ESERCIZI DA SVOLGERE |
**A)** Rispondi a queste domande sul brano relativo al romanzo:
(i) A che cosa corrispondono i titoli dei capitoli?
(ii) Quale strumento musicale restaura Nora?
(iii) In quale forma è scritto l'ultimo capitolo?
**B)** In base al brano relativo al romanzo, spiega perché alla fine la realtà risulta diversa da come era apparsa.
**C)** Scrivi il seguito del brano relativo al romanzo, partendo dalla sua ultima frase.

BRANO DA LEGGERE |

================

Come negli altri romanzi dell'autrice, la musica rappresenta lo scheletro portante del romanzo, tuttavia si tratta di musica più parlata che ascoltata, più 'vissuta' che suonata: i titoli dei capitoli sono titoli di canzoni e il restauro di un vetusto strumento musicale (il fortepiano) a cui Nora si dedica con religiosa dedizione, accompagna la protagonista nel suo viaggio interiore alla riscoperta di se stessa. Alla resa dei conti ovviamente la realtà risulta molto diversa da come ci era apparsa: tutto il romanzo è scritto in prima persona (è Nora che parla, ed è lei che descrive la sua versione della realtà), tranne l'ultimo capitolo (l'unico senza un esplicito titolo musicale), scritto come un'arringa legale, che svela ciò che è veramente accaduto e sottrae i personaggi all'ombra restituendoceli sotto una luce nuova.

================

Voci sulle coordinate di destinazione
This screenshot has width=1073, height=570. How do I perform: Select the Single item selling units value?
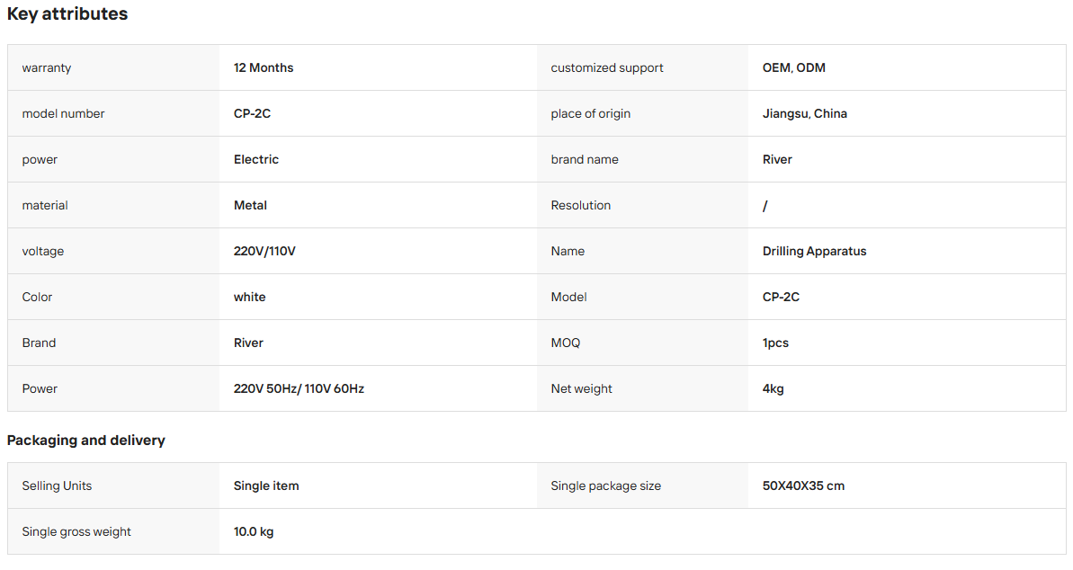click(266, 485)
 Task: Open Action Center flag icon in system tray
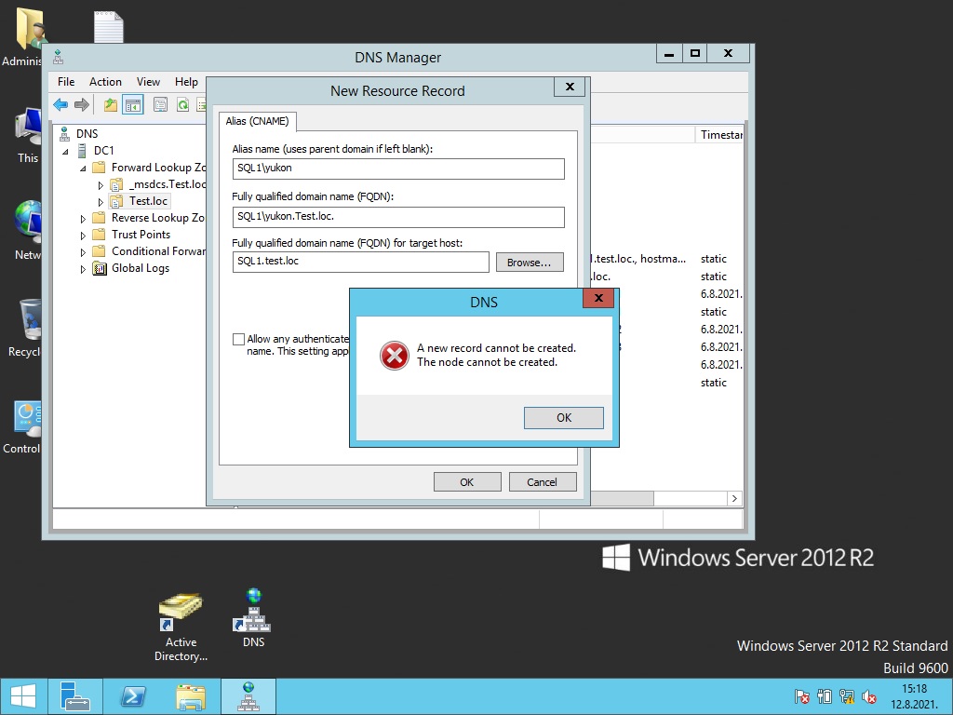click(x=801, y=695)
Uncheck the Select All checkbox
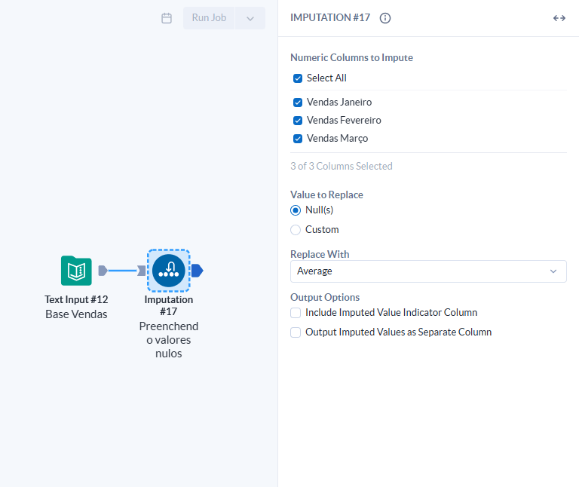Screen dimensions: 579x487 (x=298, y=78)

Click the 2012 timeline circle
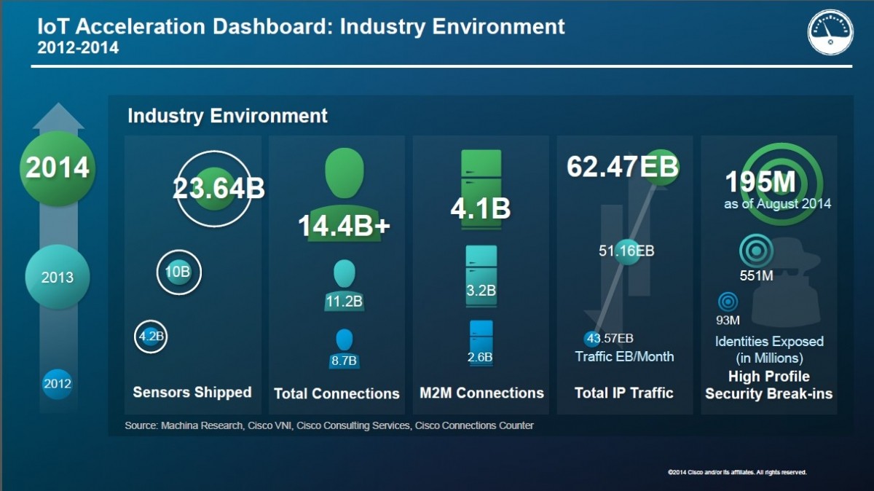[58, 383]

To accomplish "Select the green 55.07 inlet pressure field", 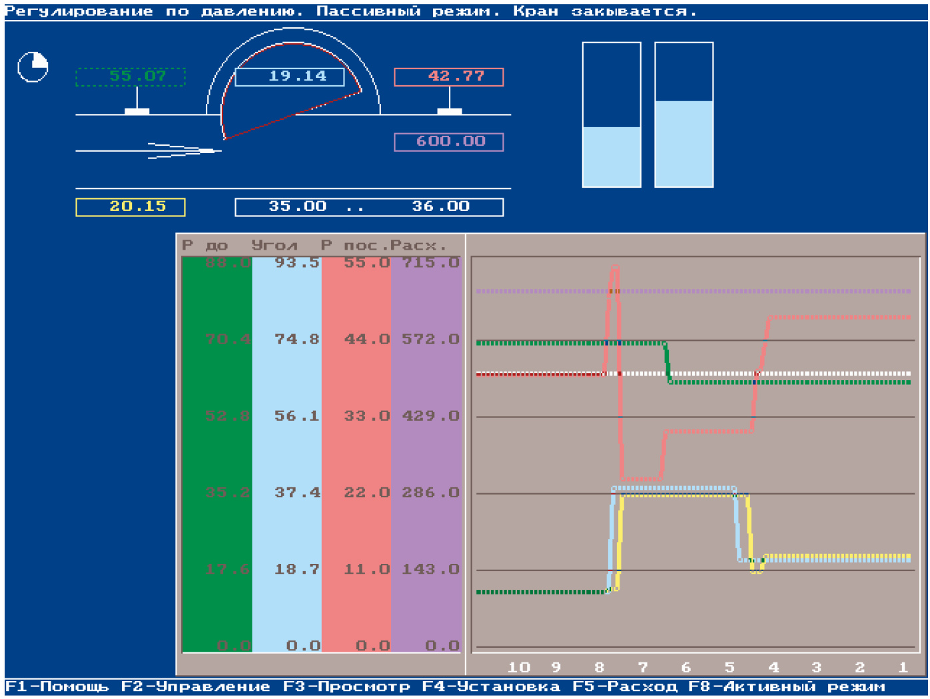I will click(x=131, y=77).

================

RISPOSTE AGLI ESERCIZI |
**A)**
(i) Corrispondono a titoli di canzoni.
(ii) Il fortepiano.
(iii) Come un'arringa legale.

**B)** Il romanzo è scritto tutto in prima persona, quindi il lettore conosce solo la versione della realtà descritta da Nora. Fa eccezione l'ultimo capitolo, scritto come un'arringa legale: è questo a svelare ciò che è veramente accaduto e a mostrare i personaggi sotto una luce nuova.

**C)**
Il romanzo è apprezzabile per l'atmosfera avvolgente che trasporta il lettore all'interno dell'animo di Nora, permettendogli di vivere e soffrire con lei le vicende presenti e passate della sua vita. E' scritto con il consueto stile dell'autrice, ricercato nelle parole ma piano e lineare nella sintassi, particolarmente adatto a mantenere il lettore accanto alla protagonista in questo viaggio dentro se stessa.
Perché tu mi hai sorriso, di Paola Calvetti – Bompiani – pp. 224.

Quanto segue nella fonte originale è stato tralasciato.